Sabemos que já é preciso apagar as luzes, mas, antes, um pouquinho de humor.

Tarantino viaja, feito um mochileiro sem destino, entre o trágico e o cômico. Quando ele precisa avançar sobre uma temática espinhosa, que lhe pede maior investigação histórica, ele desvia para o cômico. Em Django Livre, o símbolo desta comicidade está no dente enorme, preso a uma mola balouçante, no teto da carruagem do nosso não menos cômico Dr. Shultz. Como não olhar para aquele artefato e não rir? O dente nos acompanha até a uma das cenas mais hilárias do filme, quando, inclusive, Tarantino traz de volta seus diálogos tergiversantes, tão deliciosos quanto ácidos.  Preparando-se para atacar a carruagem do dentista Shultz, com seu enorme dente balouçante, o bando da Ku Klux Klan  enceta uma despropositada discussão sobre a qualidade dos sacos, aqueles famosos panos com que cobrem suas cabeças para cometerem seus crimes contra os negros. Há a reclamação por parte dos membros sobre a confecção dos sacos, cujos furos, dos olhos, malfeitos, não lhes permitem enxergarem adiante. Ficamos sabendo que foi a mulher de um dos membros da seita que fizera os sacos.  O marido, irritado com as críticas à  mulher, abandona o bando.
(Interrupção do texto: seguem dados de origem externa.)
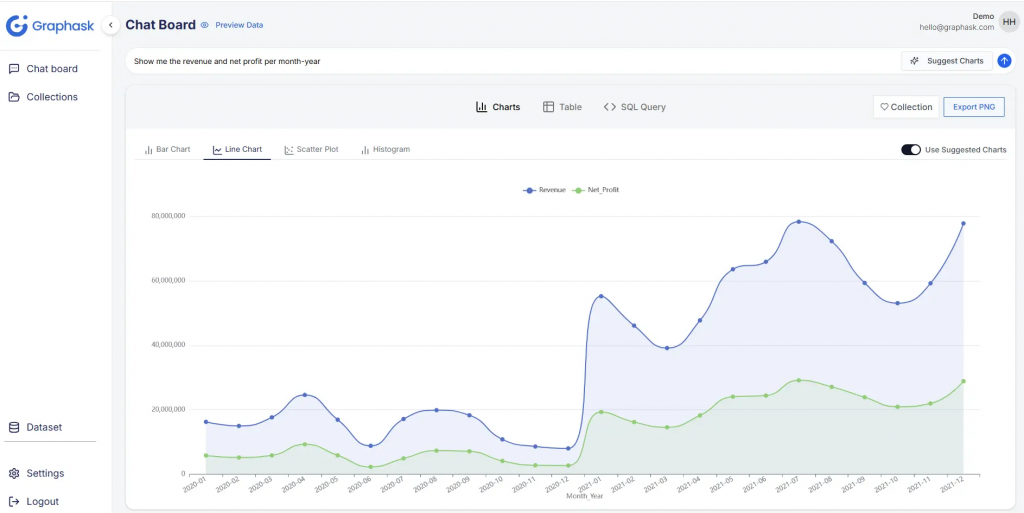The width and height of the screenshot is (1024, 513).
Task: Log out using the Logout item
Action: [x=42, y=501]
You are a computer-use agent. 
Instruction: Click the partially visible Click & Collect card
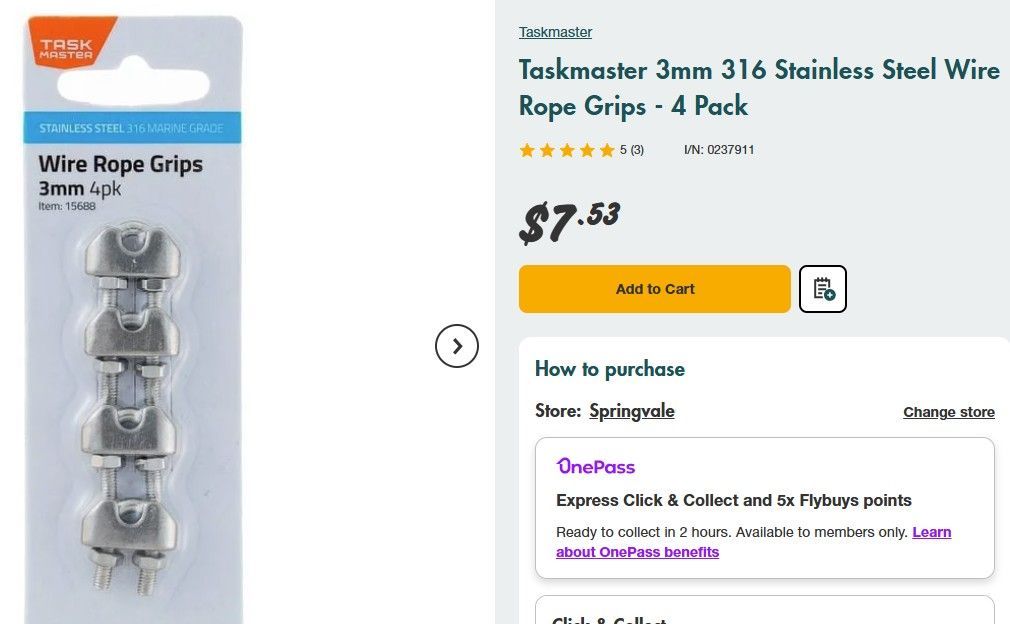pos(764,612)
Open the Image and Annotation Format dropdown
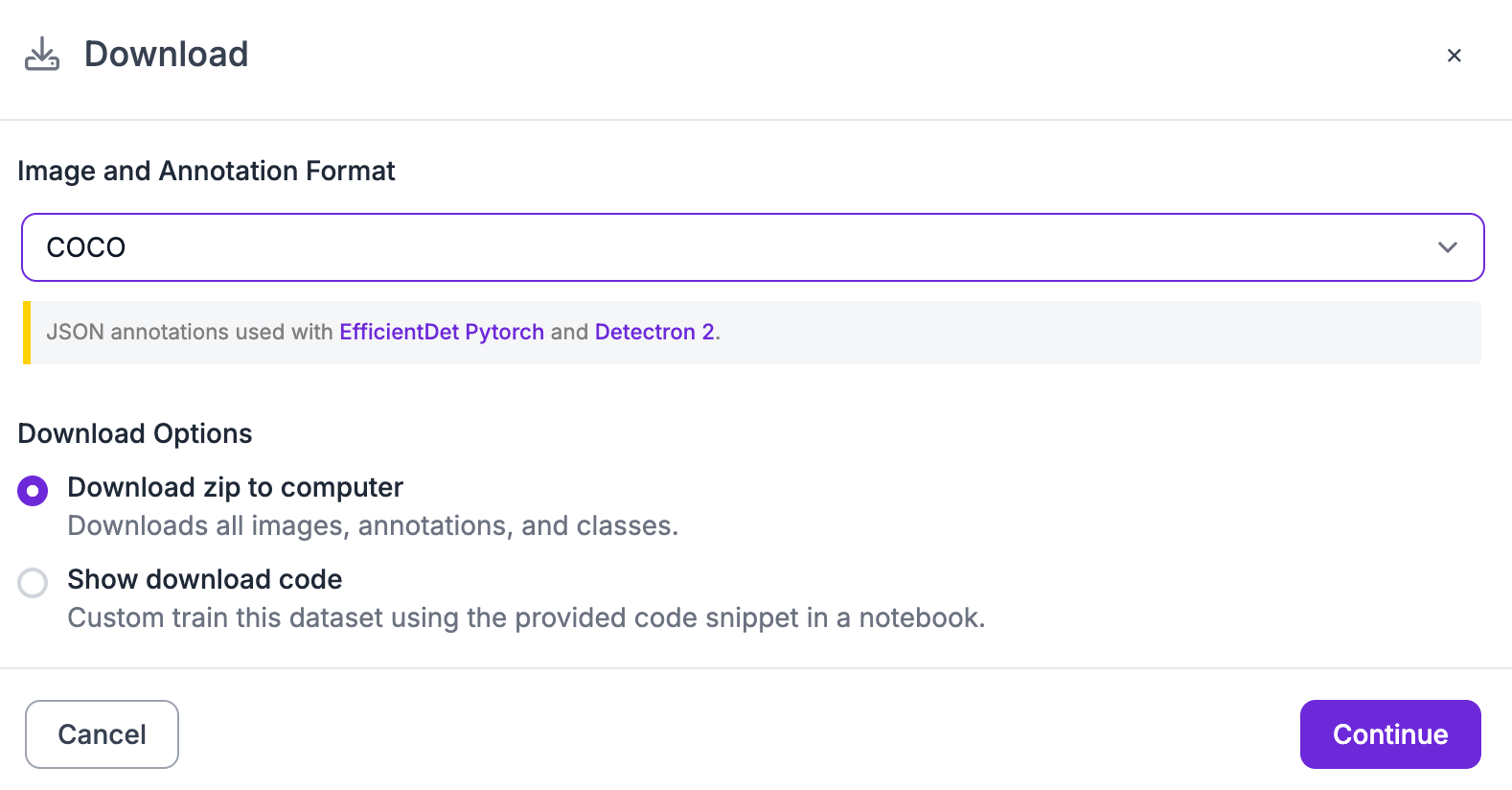This screenshot has width=1512, height=790. pyautogui.click(x=753, y=247)
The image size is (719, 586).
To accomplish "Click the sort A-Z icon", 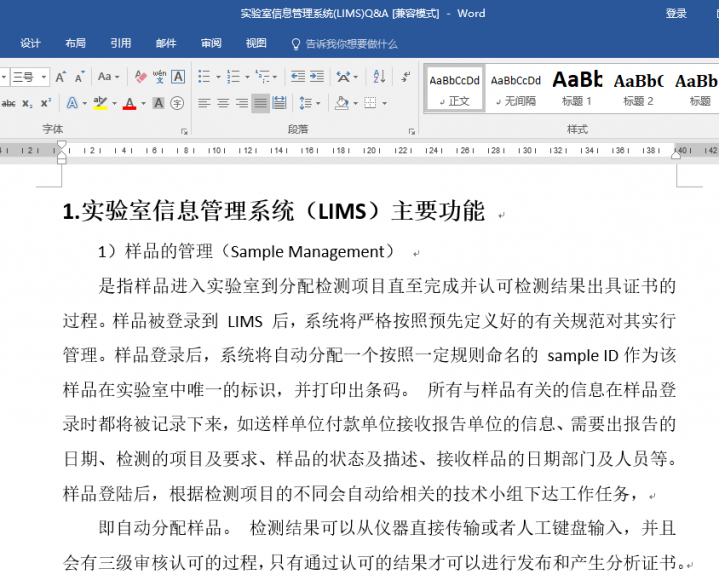I will tap(379, 77).
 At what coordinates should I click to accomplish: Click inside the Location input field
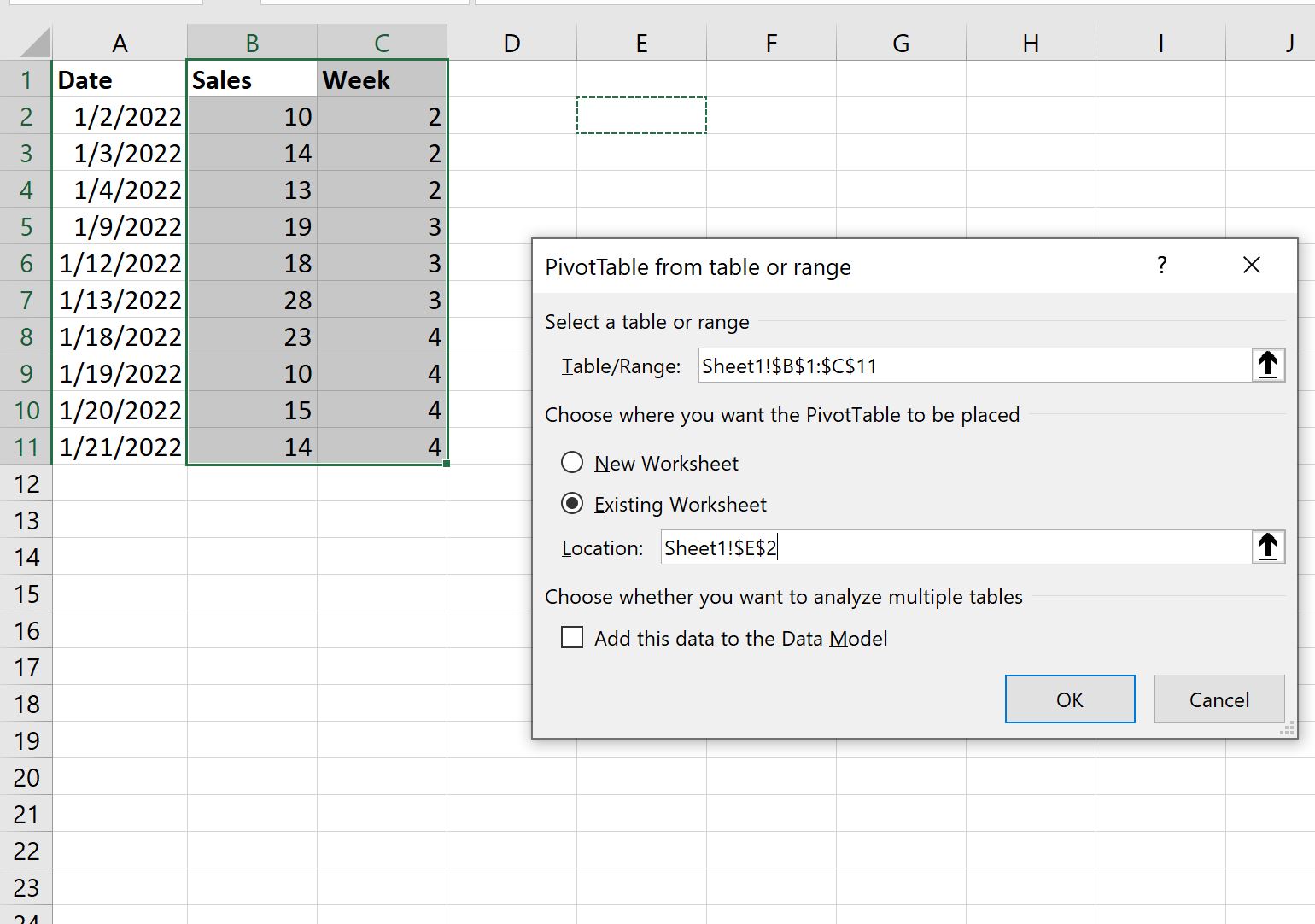point(939,547)
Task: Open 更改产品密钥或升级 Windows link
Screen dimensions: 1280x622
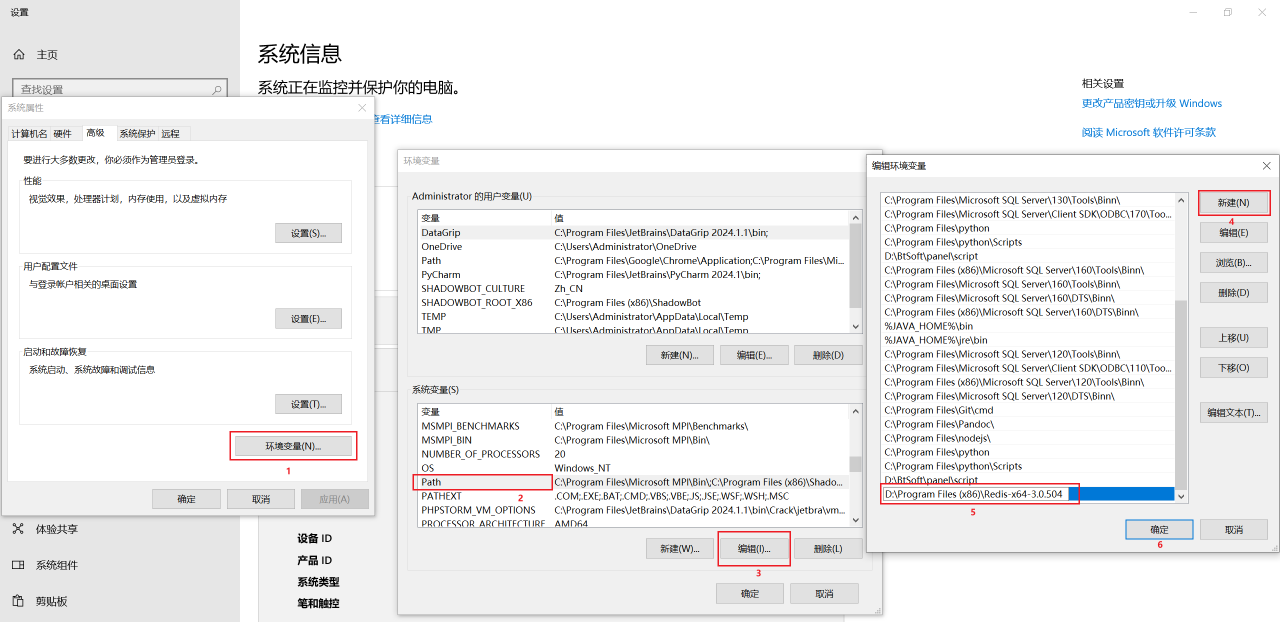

E a discussão continua. Atacar com os sacos cobrindo as cabeças, ou abandoná-los, só desta vez? No que o chefe do bando responde. Vamos com os sacos. Não conseguimos enxergar, mas não tem problema. Os cavalos enxergarão por nós.

Sejam quais forem as sensações, positivas ou negativas, que este filme possa provocar no espectador, o certo é que Tarantino mais uma vez nos oferece uma obra rica em elementos fílmicos que, bem executados, formam mais este belo mosaico de imagens e sons. E, de quebra, ele nos apresenta, de forma bastante sensível, diga-se, aquilo que teimamos em ignorar. Nossas podridões, que jazem, ocultadas, debaixo do tapete. Da História.